- TASK GOAL: The data below must be returned in full and exactly.
((
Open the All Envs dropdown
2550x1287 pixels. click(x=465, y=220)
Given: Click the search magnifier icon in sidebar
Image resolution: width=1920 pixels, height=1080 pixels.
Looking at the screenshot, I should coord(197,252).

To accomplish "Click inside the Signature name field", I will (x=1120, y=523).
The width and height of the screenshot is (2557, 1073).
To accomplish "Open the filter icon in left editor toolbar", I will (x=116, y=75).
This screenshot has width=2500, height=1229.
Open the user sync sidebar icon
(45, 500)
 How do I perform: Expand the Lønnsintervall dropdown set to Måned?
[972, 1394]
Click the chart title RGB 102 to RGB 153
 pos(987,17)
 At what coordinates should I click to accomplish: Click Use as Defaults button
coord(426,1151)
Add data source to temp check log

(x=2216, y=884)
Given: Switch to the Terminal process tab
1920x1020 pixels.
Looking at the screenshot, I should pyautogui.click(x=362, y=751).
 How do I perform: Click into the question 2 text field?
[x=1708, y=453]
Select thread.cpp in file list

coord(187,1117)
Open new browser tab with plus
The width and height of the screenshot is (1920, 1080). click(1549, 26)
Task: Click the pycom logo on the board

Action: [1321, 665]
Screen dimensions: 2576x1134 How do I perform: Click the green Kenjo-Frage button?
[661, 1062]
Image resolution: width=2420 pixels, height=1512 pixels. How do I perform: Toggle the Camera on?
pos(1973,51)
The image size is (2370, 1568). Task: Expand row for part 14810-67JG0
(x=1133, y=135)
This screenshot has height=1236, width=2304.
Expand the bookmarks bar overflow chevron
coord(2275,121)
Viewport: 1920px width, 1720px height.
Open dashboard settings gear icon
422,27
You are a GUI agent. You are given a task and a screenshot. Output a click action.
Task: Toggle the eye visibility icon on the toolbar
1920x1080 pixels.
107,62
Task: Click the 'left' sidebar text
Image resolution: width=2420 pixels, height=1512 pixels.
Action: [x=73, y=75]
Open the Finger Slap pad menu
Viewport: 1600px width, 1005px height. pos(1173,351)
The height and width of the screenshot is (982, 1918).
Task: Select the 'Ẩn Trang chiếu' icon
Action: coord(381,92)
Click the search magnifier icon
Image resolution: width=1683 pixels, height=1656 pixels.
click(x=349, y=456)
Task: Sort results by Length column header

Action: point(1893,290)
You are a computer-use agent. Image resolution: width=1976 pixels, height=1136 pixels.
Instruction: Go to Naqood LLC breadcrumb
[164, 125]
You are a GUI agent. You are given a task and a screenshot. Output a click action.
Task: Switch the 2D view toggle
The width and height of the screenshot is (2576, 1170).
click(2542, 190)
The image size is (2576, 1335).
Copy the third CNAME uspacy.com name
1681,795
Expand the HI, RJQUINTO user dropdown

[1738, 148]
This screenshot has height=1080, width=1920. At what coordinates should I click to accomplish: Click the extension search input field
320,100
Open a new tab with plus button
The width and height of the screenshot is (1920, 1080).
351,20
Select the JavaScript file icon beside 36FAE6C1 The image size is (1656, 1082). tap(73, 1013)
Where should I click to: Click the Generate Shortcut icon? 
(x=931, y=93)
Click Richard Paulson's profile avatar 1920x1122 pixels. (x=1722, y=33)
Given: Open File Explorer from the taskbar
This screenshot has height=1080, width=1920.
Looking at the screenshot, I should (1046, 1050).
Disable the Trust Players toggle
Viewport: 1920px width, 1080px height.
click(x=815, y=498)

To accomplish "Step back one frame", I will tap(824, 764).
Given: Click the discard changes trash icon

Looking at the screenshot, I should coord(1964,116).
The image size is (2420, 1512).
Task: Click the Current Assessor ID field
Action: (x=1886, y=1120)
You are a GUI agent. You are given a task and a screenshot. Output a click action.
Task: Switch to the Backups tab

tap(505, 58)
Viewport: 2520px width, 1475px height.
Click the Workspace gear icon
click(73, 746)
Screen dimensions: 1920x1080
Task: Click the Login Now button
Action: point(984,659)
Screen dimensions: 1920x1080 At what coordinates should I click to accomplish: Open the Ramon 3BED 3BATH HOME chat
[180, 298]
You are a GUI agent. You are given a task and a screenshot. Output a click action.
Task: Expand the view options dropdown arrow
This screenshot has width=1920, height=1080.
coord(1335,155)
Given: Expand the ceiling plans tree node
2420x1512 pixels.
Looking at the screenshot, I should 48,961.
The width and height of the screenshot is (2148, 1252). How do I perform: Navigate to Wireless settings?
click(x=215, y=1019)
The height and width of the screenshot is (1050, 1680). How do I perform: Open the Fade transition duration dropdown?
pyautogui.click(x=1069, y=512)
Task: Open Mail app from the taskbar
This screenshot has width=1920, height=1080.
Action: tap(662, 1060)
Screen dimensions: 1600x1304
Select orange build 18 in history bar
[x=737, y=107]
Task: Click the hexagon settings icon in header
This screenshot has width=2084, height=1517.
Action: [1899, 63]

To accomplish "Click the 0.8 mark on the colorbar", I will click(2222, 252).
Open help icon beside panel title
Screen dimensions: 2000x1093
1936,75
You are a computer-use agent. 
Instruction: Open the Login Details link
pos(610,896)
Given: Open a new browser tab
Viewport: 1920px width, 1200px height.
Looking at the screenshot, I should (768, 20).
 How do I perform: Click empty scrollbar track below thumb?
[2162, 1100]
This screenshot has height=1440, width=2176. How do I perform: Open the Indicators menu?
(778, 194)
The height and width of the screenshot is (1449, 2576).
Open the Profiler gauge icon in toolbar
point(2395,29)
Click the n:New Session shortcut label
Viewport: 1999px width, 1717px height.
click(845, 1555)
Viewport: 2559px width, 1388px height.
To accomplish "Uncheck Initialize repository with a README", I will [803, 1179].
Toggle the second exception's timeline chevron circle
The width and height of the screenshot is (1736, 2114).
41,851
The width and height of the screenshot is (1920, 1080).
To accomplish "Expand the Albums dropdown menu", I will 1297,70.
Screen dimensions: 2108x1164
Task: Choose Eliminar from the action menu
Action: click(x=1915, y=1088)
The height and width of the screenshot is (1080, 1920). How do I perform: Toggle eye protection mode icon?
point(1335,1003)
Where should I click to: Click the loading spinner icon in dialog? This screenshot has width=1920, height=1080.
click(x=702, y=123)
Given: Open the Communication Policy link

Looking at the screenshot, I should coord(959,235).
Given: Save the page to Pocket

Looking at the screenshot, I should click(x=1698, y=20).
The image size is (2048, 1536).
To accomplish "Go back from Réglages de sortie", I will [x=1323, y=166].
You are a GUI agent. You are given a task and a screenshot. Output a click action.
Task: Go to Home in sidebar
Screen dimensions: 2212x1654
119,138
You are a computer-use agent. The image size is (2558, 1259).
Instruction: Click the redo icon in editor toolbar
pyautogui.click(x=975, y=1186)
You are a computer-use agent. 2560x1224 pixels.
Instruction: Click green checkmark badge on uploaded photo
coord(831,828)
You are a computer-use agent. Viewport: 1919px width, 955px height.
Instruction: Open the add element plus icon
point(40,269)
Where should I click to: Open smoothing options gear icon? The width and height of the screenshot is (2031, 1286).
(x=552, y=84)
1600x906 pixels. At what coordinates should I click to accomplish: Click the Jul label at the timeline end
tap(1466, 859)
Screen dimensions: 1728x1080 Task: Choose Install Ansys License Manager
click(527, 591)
))
- SOLUTION TO THIS TASK:
Open the All Envs dropdown
2550x1287 pixels. click(x=465, y=220)
Given: Click the search magnifier icon in sidebar
Image resolution: width=1920 pixels, height=1080 pixels.
Looking at the screenshot, I should coord(197,252).

To accomplish "Click inside the Signature name field", I will (x=1120, y=523).
The width and height of the screenshot is (2557, 1073).
To accomplish "Open the filter icon in left editor toolbar", I will (x=116, y=75).
This screenshot has width=2500, height=1229.
Open the user sync sidebar icon
(45, 500)
 How do I perform: Expand the Lønnsintervall dropdown set to Måned?
[972, 1394]
Click the chart title RGB 102 to RGB 153
 pos(987,17)
 At what coordinates should I click to accomplish: Click Use as Defaults button
coord(426,1151)
Add data source to temp check log

(x=2216, y=884)
Given: Switch to the Terminal process tab
1920x1020 pixels.
Looking at the screenshot, I should pyautogui.click(x=362, y=751).
 How do I perform: Click into the question 2 text field?
[x=1708, y=453]
Select thread.cpp in file list

coord(187,1117)
Open new browser tab with plus
The width and height of the screenshot is (1920, 1080). click(1549, 26)
Task: Click the pycom logo on the board

Action: [1321, 665]
Screen dimensions: 2576x1134 How do I perform: Click the green Kenjo-Frage button?
[661, 1062]
Image resolution: width=2420 pixels, height=1512 pixels. How do I perform: Toggle the Camera on?
pos(1973,51)
The image size is (2370, 1568). Task: Expand row for part 14810-67JG0
(x=1133, y=135)
This screenshot has height=1236, width=2304.
Expand the bookmarks bar overflow chevron
coord(2275,121)
Viewport: 1920px width, 1720px height.
Open dashboard settings gear icon
422,27
You are a GUI agent. You are given a task and a screenshot. Output a click action.
Task: Toggle the eye visibility icon on the toolbar
1920x1080 pixels.
107,62
Task: Click the 'left' sidebar text
Image resolution: width=2420 pixels, height=1512 pixels.
Action: [x=73, y=75]
Open the Finger Slap pad menu
Viewport: 1600px width, 1005px height. pos(1173,351)
The height and width of the screenshot is (982, 1918).
Task: Select the 'Ẩn Trang chiếu' icon
Action: coord(381,92)
Click the search magnifier icon
Image resolution: width=1683 pixels, height=1656 pixels.
click(x=349, y=456)
Task: Sort results by Length column header

Action: point(1893,290)
You are a computer-use agent. Image resolution: width=1976 pixels, height=1136 pixels.
Instruction: Go to Naqood LLC breadcrumb
[164, 125]
You are a GUI agent. You are given a task and a screenshot. Output a click action.
Task: Switch the 2D view toggle
The width and height of the screenshot is (2576, 1170).
click(2542, 190)
The image size is (2576, 1335).
Copy the third CNAME uspacy.com name
1681,795
Expand the HI, RJQUINTO user dropdown

[1738, 148]
This screenshot has height=1080, width=1920. At what coordinates should I click to accomplish: Click the extension search input field
320,100
Open a new tab with plus button
The width and height of the screenshot is (1920, 1080).
351,20
Select the JavaScript file icon beside 36FAE6C1 The image size is (1656, 1082). tap(73, 1013)
Where should I click to: Click the Generate Shortcut icon? 
(x=931, y=93)
Click Richard Paulson's profile avatar 1920x1122 pixels. (x=1722, y=33)
Given: Open File Explorer from the taskbar
This screenshot has height=1080, width=1920.
Looking at the screenshot, I should (1046, 1050).
Disable the Trust Players toggle
Viewport: 1920px width, 1080px height.
click(x=815, y=498)

To accomplish "Step back one frame", I will tap(824, 764).
Given: Click the discard changes trash icon

Looking at the screenshot, I should coord(1964,116).
The image size is (2420, 1512).
Task: Click the Current Assessor ID field
Action: (x=1886, y=1120)
You are a GUI agent. You are given a task and a screenshot. Output a click action.
Task: Switch to the Backups tab

tap(505, 58)
Viewport: 2520px width, 1475px height.
Click the Workspace gear icon
click(73, 746)
Screen dimensions: 1920x1080
Task: Click the Login Now button
Action: point(984,659)
Screen dimensions: 1920x1080 At what coordinates should I click to accomplish: Open the Ramon 3BED 3BATH HOME chat
[180, 298]
You are a GUI agent. You are given a task and a screenshot. Output a click action.
Task: Expand the view options dropdown arrow
This screenshot has width=1920, height=1080.
coord(1335,155)
Given: Expand the ceiling plans tree node
2420x1512 pixels.
Looking at the screenshot, I should 48,961.
The width and height of the screenshot is (2148, 1252). How do I perform: Navigate to Wireless settings?
click(x=215, y=1019)
The height and width of the screenshot is (1050, 1680). How do I perform: Open the Fade transition duration dropdown?
pyautogui.click(x=1069, y=512)
Task: Open Mail app from the taskbar
This screenshot has width=1920, height=1080.
Action: tap(662, 1060)
Screen dimensions: 1600x1304
Select orange build 18 in history bar
[x=737, y=107]
Task: Click the hexagon settings icon in header
This screenshot has width=2084, height=1517.
Action: [1899, 63]

To accomplish "Click the 0.8 mark on the colorbar", I will click(2222, 252).
Open help icon beside panel title
Screen dimensions: 2000x1093
1936,75
You are a computer-use agent. 
Instruction: Open the Login Details link
pos(610,896)
Given: Open a new browser tab
Viewport: 1920px width, 1200px height.
Looking at the screenshot, I should (768, 20).
 How do I perform: Click empty scrollbar track below thumb?
[2162, 1100]
This screenshot has height=1440, width=2176. How do I perform: Open the Indicators menu?
(778, 194)
The height and width of the screenshot is (1449, 2576).
Open the Profiler gauge icon in toolbar
point(2395,29)
Click the n:New Session shortcut label
Viewport: 1999px width, 1717px height.
click(845, 1555)
Viewport: 2559px width, 1388px height.
To accomplish "Uncheck Initialize repository with a README", I will [803, 1179].
Toggle the second exception's timeline chevron circle
The width and height of the screenshot is (1736, 2114).
41,851
The width and height of the screenshot is (1920, 1080).
To accomplish "Expand the Albums dropdown menu", I will 1297,70.
Screen dimensions: 2108x1164
Task: Choose Eliminar from the action menu
Action: click(x=1915, y=1088)
The height and width of the screenshot is (1080, 1920). How do I perform: Toggle eye protection mode icon?
point(1335,1003)
Where should I click to: Click the loading spinner icon in dialog? This screenshot has width=1920, height=1080.
click(x=702, y=123)
Given: Open the Communication Policy link

Looking at the screenshot, I should coord(959,235).
Given: Save the page to Pocket

Looking at the screenshot, I should click(x=1698, y=20).
The image size is (2048, 1536).
To accomplish "Go back from Réglages de sortie", I will [x=1323, y=166].
You are a GUI agent. You are given a task and a screenshot. Output a click action.
Task: Go to Home in sidebar
Screen dimensions: 2212x1654
119,138
You are a computer-use agent. The image size is (2558, 1259).
Instruction: Click the redo icon in editor toolbar
pyautogui.click(x=975, y=1186)
You are a computer-use agent. 2560x1224 pixels.
Instruction: Click green checkmark badge on uploaded photo
coord(831,828)
You are a computer-use agent. Viewport: 1919px width, 955px height.
Instruction: Open the add element plus icon
point(40,269)
Where should I click to: Open smoothing options gear icon? The width and height of the screenshot is (2031, 1286).
(x=552, y=84)
1600x906 pixels. At what coordinates should I click to accomplish: Click the Jul label at the timeline end
tap(1466, 859)
Screen dimensions: 1728x1080 Task: Choose Install Ansys License Manager
click(527, 591)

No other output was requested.